§ EXERCISE REQUIREMENTS
Only an exact copy belongs in the answer: the line with "This screenshot has width=690, height=388." and every line after it through the end of the records, pictures left out.

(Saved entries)
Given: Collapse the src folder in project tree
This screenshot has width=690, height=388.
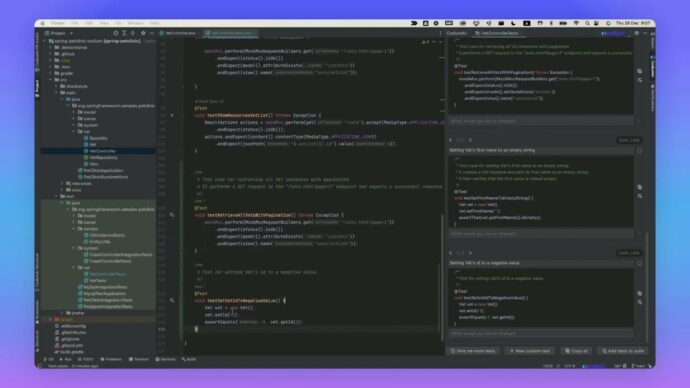Looking at the screenshot, I should click(51, 80).
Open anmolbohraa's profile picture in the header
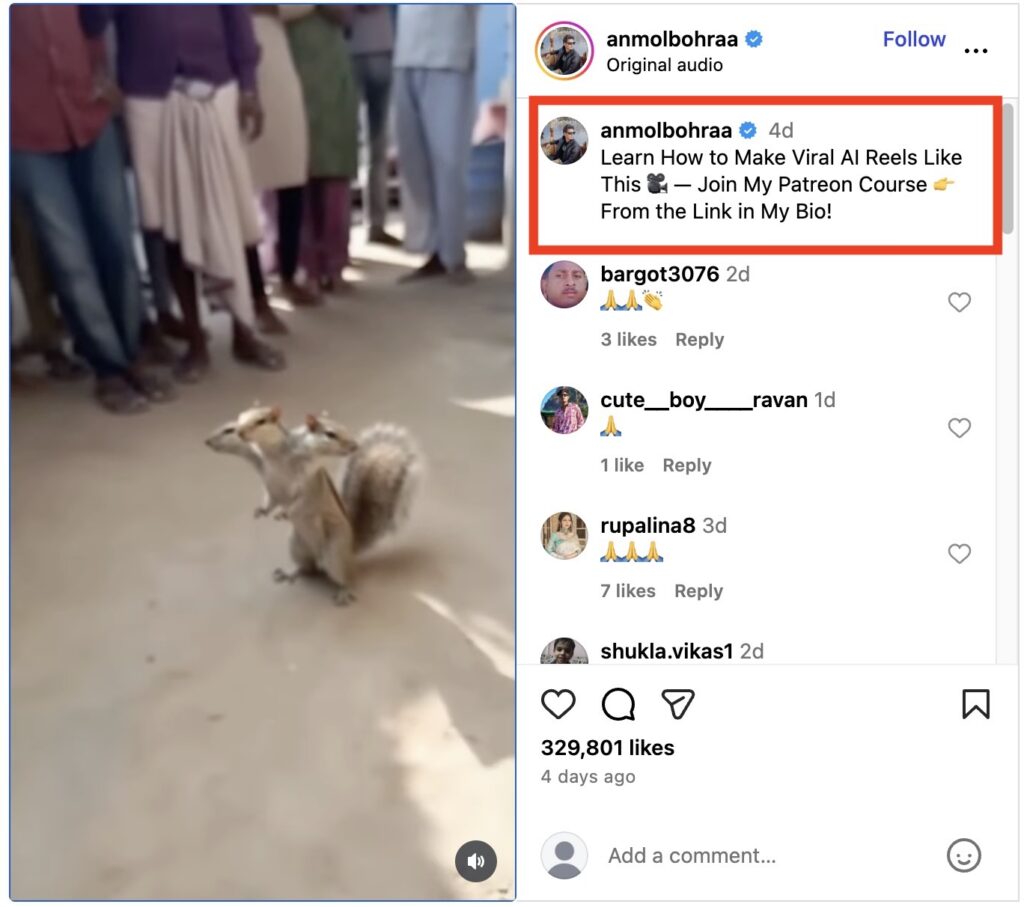 tap(566, 51)
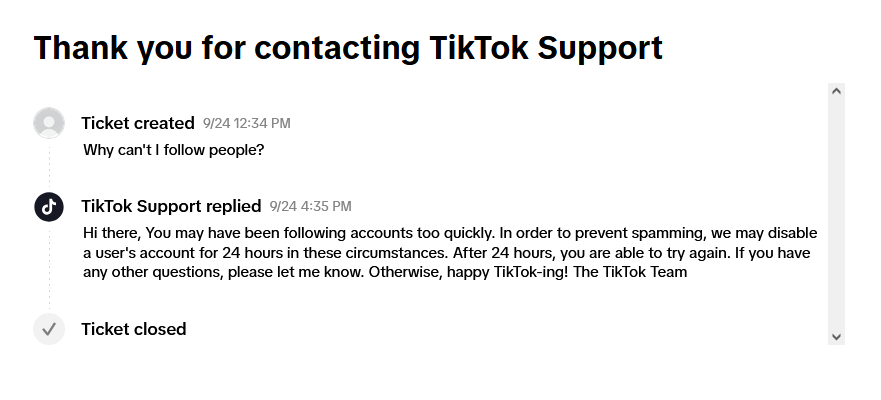Click the gray user avatar icon
Screen dimensions: 881x400
pyautogui.click(x=49, y=123)
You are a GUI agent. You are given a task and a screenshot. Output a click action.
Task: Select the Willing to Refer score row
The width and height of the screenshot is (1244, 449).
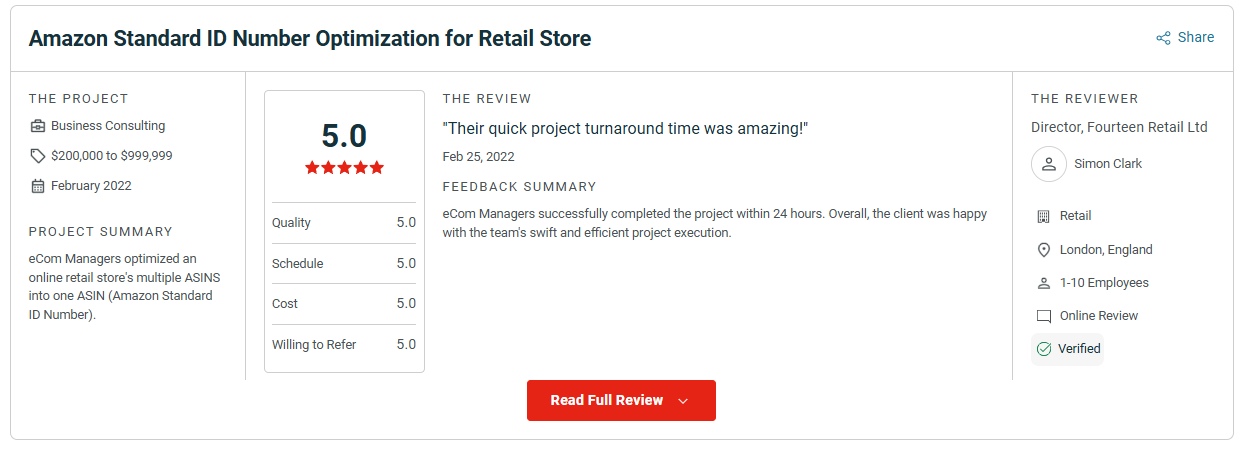click(344, 345)
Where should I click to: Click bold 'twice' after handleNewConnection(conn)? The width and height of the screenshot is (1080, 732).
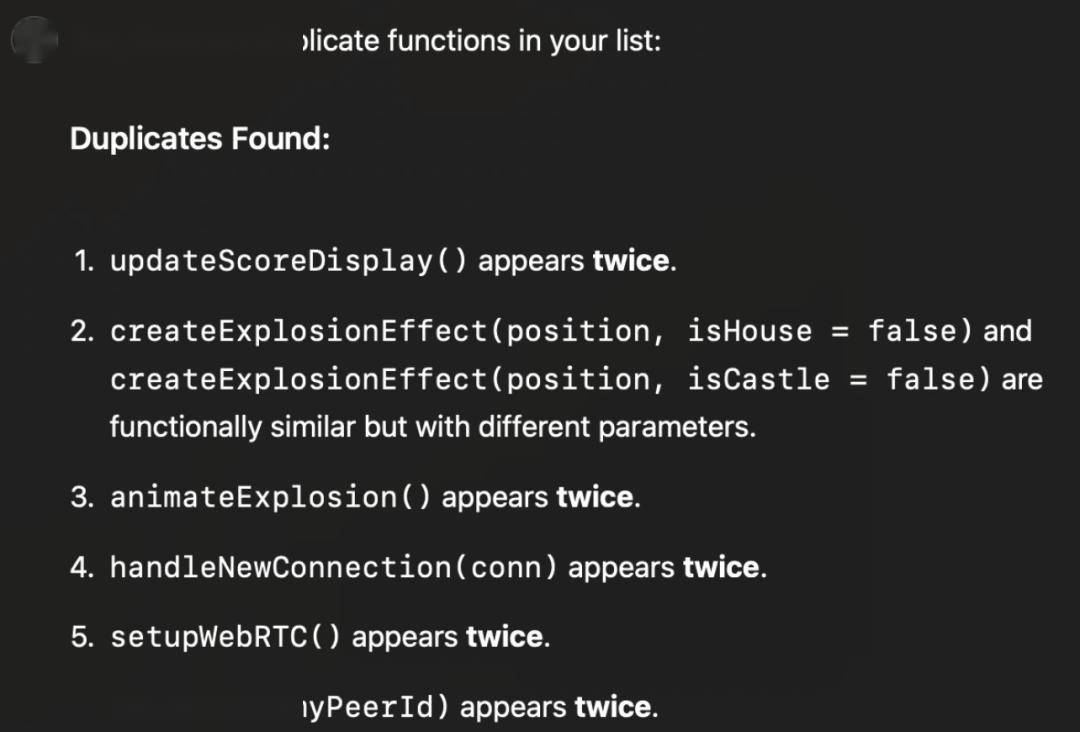point(721,568)
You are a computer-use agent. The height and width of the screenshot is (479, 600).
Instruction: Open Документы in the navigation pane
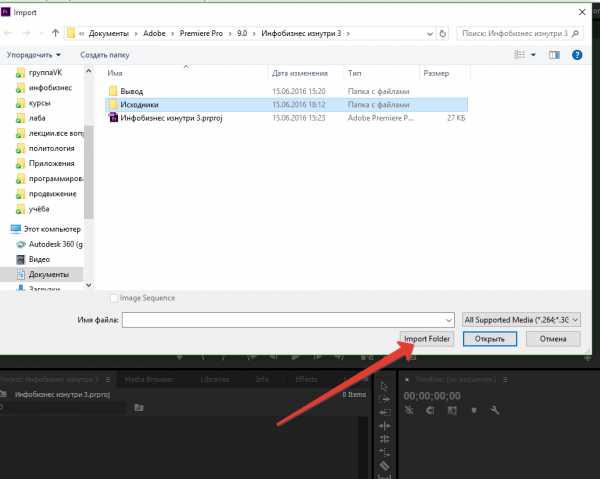[48, 274]
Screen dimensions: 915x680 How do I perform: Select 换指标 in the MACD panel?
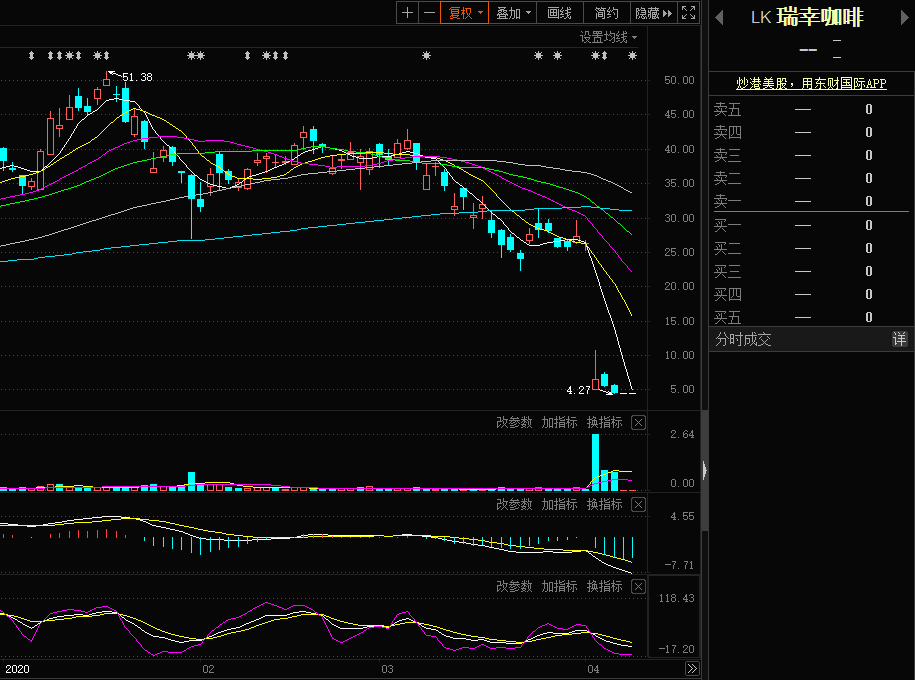(604, 505)
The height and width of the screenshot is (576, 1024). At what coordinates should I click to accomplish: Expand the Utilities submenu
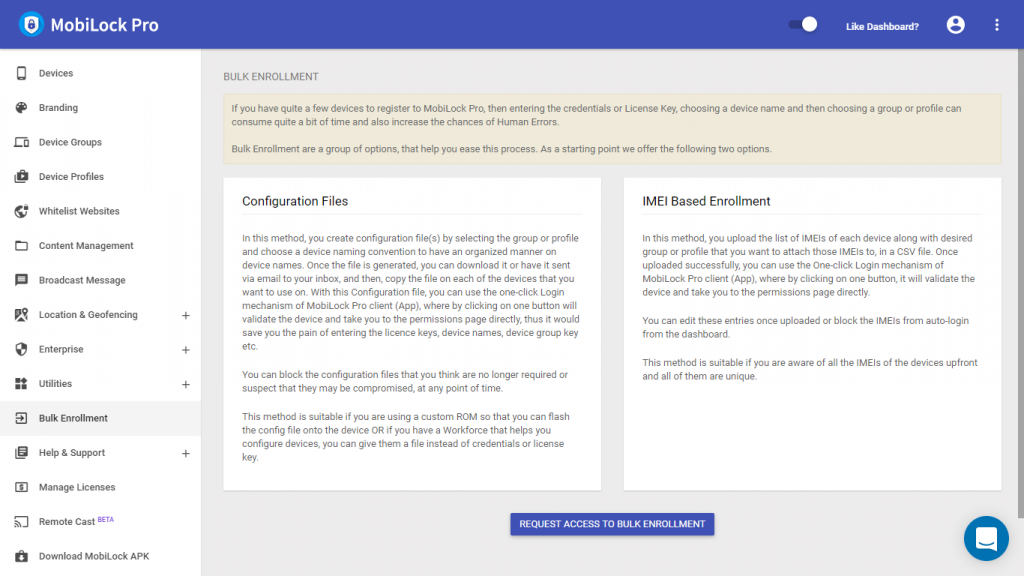[185, 384]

§ FINISHED TASK
This screenshot has width=690, height=388.
Looking at the screenshot, I should click(51, 80).
Open anmolbohraa's profile picture in the header
 tap(566, 51)
Click the gray user avatar icon
Screen dimensions: 881x400
pyautogui.click(x=49, y=123)
You are a GUI agent. You are given a task and a screenshot. Output a click action.
Task: Select the Willing to Refer score row
The width and height of the screenshot is (1244, 449).
click(344, 345)
Where should I click to: Click bold 'twice' after handleNewConnection(conn)? The width and height of the screenshot is (1080, 732).
point(721,568)
You are a computer-use agent. The height and width of the screenshot is (479, 600).
Instruction: Open Документы in the navigation pane
[48, 274]
Screen dimensions: 915x680 How do I perform: Select 换指标 in the MACD panel?
(604, 505)
The height and width of the screenshot is (576, 1024). At what coordinates should I click to accomplish: Expand the Utilities submenu
[185, 384]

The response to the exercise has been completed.